Anthony and Jacqueline’s home had that day been staked out by reporters and he was front page news.
As they gave me tea and home-made cake and I met their alluring cat, our best fantasy headline was, ‘Atheist priest has midnight assignation with mystery woman: God stops train.’ I went to a Eucharist this last Easter Sunday though I no longer go to church regularly. I’m so not an Anglo-Catholic, which is the tenor of my local parish church, just 200m down the road. I’d probably find it all more worthwhile if I could sing. I suppose they will one day soon hold a farewell Eucharist and I hope to be there. Other religions have shared meals but none has the symbolic, ritual power of the Eucharist. I hope I never depart from Christianity and am glad that SOF has not totally slipped its Christian moorings. The present logo is fine but I was sorry when the little coracle and cross-shaped mast disappeared.
I’m glad Christianity is a live topic in the media. I think many inside and outside the church are struggling to grow up and be more honest. I often download the sermons of the Rev Lucy Winkett, St James’s Piccadilly, because she expresses Christianity unconfined by repressive doctrines and ignorance, and her sermons are extravagantly generous and open to the arts and politics. The Lenten sermons from SJP have provided me with a rich stream of ideas for reflection.
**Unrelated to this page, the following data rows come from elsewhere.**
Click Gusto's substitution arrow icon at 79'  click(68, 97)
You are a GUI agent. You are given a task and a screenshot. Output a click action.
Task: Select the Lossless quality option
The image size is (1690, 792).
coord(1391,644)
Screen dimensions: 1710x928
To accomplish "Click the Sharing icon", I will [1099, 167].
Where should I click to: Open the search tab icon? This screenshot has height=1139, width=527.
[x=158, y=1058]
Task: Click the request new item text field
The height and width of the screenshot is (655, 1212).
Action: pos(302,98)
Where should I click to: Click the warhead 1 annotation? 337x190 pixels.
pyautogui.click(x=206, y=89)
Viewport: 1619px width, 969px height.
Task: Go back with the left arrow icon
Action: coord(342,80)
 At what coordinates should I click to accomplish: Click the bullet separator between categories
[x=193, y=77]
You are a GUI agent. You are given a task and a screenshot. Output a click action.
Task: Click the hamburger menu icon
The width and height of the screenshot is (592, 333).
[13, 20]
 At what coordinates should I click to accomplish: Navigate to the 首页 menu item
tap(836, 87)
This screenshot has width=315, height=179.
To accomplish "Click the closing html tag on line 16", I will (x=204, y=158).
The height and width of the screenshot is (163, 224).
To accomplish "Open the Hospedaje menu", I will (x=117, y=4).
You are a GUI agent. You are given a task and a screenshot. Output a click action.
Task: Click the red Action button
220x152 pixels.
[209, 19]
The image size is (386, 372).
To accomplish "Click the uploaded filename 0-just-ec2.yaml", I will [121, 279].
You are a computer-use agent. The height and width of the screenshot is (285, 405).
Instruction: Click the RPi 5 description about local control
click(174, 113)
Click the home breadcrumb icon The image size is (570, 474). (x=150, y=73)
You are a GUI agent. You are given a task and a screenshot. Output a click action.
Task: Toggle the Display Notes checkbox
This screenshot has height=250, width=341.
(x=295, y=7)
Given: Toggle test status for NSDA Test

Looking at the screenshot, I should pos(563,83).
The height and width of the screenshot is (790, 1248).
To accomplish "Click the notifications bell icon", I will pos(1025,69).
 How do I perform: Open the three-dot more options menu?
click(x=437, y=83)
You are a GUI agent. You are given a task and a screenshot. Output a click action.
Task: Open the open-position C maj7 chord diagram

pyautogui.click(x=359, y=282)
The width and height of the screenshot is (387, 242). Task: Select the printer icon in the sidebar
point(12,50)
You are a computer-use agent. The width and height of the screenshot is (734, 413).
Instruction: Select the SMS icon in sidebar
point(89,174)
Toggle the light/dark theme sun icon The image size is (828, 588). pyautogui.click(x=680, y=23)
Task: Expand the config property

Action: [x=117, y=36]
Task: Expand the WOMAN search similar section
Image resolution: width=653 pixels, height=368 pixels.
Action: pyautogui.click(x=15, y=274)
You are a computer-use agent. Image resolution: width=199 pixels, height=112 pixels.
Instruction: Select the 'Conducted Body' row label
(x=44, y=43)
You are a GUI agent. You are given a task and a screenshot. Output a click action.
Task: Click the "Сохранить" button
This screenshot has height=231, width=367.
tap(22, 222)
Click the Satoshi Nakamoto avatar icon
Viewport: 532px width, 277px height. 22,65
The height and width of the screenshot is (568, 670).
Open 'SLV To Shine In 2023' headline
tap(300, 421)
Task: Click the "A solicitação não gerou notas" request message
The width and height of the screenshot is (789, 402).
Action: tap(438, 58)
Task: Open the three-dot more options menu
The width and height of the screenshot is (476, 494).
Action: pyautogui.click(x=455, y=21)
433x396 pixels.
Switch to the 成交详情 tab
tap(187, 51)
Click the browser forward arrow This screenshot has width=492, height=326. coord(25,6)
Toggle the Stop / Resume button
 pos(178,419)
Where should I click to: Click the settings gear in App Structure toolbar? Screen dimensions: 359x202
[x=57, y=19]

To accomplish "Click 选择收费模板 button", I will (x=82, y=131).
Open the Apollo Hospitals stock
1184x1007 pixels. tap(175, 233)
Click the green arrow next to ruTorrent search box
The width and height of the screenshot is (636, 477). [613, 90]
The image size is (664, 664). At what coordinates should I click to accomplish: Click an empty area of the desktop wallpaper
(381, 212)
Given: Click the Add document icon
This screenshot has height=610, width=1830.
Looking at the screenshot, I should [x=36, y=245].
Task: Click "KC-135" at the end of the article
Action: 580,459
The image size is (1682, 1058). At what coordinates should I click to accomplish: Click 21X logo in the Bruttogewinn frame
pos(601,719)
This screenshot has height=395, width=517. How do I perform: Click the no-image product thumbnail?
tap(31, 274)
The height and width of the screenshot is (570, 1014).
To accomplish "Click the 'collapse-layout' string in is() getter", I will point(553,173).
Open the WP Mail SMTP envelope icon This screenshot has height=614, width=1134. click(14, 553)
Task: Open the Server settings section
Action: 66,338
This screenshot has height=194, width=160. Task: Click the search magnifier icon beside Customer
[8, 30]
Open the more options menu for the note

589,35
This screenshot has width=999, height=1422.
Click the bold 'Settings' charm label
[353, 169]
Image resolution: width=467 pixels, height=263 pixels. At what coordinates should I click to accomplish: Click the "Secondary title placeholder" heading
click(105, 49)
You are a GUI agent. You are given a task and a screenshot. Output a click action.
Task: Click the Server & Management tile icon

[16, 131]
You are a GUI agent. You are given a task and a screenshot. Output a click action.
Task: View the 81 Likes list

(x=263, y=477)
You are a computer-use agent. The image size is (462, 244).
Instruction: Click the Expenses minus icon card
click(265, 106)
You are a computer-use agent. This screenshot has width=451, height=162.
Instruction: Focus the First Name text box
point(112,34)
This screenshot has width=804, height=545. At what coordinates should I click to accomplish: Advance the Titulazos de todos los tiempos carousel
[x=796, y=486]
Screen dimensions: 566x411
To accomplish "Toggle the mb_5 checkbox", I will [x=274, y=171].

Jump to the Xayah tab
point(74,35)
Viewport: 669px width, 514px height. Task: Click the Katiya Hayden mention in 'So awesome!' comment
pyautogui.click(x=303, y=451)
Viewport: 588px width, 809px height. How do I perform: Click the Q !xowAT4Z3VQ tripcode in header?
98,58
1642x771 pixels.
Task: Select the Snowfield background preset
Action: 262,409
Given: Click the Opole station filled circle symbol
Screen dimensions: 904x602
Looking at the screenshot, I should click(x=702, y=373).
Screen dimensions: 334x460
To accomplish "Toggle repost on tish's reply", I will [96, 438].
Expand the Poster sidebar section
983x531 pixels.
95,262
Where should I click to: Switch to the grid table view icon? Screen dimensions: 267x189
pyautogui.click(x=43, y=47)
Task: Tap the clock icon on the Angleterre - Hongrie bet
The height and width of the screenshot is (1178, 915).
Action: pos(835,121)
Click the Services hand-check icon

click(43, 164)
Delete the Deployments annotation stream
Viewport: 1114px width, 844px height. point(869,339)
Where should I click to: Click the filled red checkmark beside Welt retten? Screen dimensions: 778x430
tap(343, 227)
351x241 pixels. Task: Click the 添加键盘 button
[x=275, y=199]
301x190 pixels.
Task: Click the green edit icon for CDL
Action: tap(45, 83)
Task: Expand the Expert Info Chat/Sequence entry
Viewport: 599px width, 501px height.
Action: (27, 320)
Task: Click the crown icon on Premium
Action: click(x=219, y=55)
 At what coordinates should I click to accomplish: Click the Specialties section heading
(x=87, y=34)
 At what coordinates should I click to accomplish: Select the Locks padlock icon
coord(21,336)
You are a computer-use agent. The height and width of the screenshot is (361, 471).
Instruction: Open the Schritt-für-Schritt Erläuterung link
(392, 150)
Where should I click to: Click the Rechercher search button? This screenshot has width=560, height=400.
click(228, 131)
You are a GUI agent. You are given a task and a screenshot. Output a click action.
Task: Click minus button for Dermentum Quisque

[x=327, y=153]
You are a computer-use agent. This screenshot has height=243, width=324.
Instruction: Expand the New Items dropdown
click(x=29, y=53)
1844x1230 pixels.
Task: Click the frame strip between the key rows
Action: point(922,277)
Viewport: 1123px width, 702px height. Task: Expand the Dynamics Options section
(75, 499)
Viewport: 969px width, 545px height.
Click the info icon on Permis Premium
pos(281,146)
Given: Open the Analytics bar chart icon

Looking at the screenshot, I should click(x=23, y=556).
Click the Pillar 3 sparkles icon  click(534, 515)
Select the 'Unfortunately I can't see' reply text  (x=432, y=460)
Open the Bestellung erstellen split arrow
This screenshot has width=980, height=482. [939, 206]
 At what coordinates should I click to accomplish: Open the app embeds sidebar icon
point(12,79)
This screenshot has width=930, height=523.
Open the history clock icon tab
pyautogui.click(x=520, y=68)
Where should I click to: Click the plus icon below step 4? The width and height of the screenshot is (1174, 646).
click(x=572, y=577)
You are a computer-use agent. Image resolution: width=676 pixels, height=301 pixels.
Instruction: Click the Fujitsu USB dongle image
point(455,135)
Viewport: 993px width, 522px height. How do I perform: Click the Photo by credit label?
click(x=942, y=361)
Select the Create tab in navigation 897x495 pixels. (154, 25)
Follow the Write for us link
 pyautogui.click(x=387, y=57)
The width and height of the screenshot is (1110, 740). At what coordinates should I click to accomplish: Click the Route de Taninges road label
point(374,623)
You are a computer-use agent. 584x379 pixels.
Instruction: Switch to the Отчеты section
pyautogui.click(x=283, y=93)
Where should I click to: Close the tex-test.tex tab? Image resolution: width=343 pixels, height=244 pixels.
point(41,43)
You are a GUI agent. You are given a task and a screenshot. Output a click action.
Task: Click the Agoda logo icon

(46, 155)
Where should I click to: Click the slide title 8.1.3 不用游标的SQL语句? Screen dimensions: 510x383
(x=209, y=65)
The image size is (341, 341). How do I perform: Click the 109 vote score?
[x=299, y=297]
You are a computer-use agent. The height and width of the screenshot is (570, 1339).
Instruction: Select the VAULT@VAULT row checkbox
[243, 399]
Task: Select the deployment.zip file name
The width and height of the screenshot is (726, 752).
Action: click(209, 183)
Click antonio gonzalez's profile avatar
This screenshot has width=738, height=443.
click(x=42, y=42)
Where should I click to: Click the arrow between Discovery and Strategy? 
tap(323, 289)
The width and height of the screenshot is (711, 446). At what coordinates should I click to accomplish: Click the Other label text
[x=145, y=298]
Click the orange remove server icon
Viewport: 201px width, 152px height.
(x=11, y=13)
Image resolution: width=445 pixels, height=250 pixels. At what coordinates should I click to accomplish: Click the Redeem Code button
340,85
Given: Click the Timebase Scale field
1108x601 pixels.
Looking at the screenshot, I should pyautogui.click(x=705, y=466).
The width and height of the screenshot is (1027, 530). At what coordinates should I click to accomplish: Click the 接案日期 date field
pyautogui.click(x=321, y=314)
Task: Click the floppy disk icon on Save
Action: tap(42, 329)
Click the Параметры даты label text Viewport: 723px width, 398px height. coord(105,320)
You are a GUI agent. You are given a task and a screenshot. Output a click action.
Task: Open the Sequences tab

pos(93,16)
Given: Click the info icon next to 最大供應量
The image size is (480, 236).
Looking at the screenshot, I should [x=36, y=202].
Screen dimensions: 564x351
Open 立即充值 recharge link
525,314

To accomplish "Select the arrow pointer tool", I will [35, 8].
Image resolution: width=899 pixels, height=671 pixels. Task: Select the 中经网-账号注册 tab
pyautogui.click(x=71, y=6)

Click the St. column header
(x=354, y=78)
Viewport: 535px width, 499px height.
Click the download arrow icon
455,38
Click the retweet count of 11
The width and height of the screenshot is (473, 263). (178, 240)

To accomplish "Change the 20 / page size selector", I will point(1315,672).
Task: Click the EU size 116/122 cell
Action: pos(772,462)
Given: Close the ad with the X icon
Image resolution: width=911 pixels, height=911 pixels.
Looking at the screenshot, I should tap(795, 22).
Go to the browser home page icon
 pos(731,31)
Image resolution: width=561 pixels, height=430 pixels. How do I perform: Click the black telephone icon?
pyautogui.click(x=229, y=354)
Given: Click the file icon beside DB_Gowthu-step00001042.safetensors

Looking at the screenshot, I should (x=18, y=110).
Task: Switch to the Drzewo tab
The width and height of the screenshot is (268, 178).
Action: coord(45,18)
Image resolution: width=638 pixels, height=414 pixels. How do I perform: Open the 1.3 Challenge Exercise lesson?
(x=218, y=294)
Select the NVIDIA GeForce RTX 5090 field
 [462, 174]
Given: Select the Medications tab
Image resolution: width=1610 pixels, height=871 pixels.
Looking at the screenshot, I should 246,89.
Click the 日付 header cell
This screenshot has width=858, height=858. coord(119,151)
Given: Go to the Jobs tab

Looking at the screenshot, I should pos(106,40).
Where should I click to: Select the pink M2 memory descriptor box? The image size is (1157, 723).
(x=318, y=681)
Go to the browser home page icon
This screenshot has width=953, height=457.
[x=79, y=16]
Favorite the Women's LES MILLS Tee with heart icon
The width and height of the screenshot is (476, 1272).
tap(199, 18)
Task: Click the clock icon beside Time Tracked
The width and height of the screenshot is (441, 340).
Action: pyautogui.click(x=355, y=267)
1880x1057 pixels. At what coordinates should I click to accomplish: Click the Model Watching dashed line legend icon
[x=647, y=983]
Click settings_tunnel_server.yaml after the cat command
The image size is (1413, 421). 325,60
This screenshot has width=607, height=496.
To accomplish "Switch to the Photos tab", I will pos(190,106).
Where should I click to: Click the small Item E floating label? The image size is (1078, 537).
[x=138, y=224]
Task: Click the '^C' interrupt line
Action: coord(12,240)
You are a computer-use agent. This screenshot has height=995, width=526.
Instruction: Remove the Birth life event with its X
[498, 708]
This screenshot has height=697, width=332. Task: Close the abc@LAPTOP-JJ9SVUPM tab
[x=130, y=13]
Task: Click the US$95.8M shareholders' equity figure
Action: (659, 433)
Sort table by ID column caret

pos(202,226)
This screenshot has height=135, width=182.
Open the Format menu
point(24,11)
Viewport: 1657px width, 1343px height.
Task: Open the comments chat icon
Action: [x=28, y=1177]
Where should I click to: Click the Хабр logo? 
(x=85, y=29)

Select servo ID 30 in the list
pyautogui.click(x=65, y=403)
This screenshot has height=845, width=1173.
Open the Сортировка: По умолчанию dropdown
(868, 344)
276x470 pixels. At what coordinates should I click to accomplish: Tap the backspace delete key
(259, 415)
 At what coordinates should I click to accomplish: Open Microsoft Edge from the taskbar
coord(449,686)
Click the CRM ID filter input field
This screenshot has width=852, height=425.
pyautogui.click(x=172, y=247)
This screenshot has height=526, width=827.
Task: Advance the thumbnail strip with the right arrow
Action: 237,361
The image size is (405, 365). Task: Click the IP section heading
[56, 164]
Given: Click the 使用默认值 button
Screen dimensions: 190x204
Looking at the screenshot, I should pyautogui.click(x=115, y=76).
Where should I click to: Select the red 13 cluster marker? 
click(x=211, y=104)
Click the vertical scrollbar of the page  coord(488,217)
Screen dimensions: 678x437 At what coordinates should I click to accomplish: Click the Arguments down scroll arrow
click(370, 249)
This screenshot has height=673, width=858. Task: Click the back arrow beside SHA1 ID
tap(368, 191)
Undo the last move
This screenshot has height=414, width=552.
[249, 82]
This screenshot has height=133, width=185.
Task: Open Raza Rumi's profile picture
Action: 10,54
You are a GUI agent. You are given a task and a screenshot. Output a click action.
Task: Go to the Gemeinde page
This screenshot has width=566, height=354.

Last week I went to see Uncle Vanya at Chichester, a fine production, but the relentless themes of wasted lives and despair were not cheering. The final speech with the traditional Christian answer and the idea that one day all the struggle and misery will be over and we must ‘endure’ till then left me feeling glad to have (belatedly) woken up to the possibilities of this life.
Some of my friends say they don’t go to church because they can’t honestly say the Creed. I don’t care about this. I feel it’s all true in some way, myth rather than ‘fact’ – and we know that myths aren’t true or false but rather alive or dead. The Christian narrative and symbols are very alive for me, a kind of magic realism having an important place in our shared cultural imagination. Last July my family organised a stunning celebration for an Important Birthday and, as we were having breakfast, a dove flew into the hotel courtyard. I now have an ornamental dove on my windowsill – the Holy Spirit, Wisdom, Sofia.
I’m the secretary of Sussex SOF. I feel we, SOF, are here, not to proselytise but just so that people like me can meet each other and realise that we are not going mad/about to hit Eternal Damnation/needn’t give up on Christianity if we discard traditional beliefs.